▶ _DIRECTIONS_: Pull from the data below each line where the word "accomplish" occurs, and copy it.

▶ _DATA EXCERPTS_:
= = = =
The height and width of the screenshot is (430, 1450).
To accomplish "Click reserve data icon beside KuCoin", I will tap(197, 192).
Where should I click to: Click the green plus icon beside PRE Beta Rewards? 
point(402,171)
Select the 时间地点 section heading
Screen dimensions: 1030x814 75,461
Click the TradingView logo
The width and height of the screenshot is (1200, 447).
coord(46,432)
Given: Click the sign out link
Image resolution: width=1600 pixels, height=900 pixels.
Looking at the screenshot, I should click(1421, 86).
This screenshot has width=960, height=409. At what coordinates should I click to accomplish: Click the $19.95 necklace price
= = = =
▶ _RESULT OF THIS EXERCISE_:
To accomplish "Click reserve data icon beside KuCoin", I will tap(197, 192).
This screenshot has width=960, height=409. At what coordinates should I click to accomplish: Click the $19.95 necklace price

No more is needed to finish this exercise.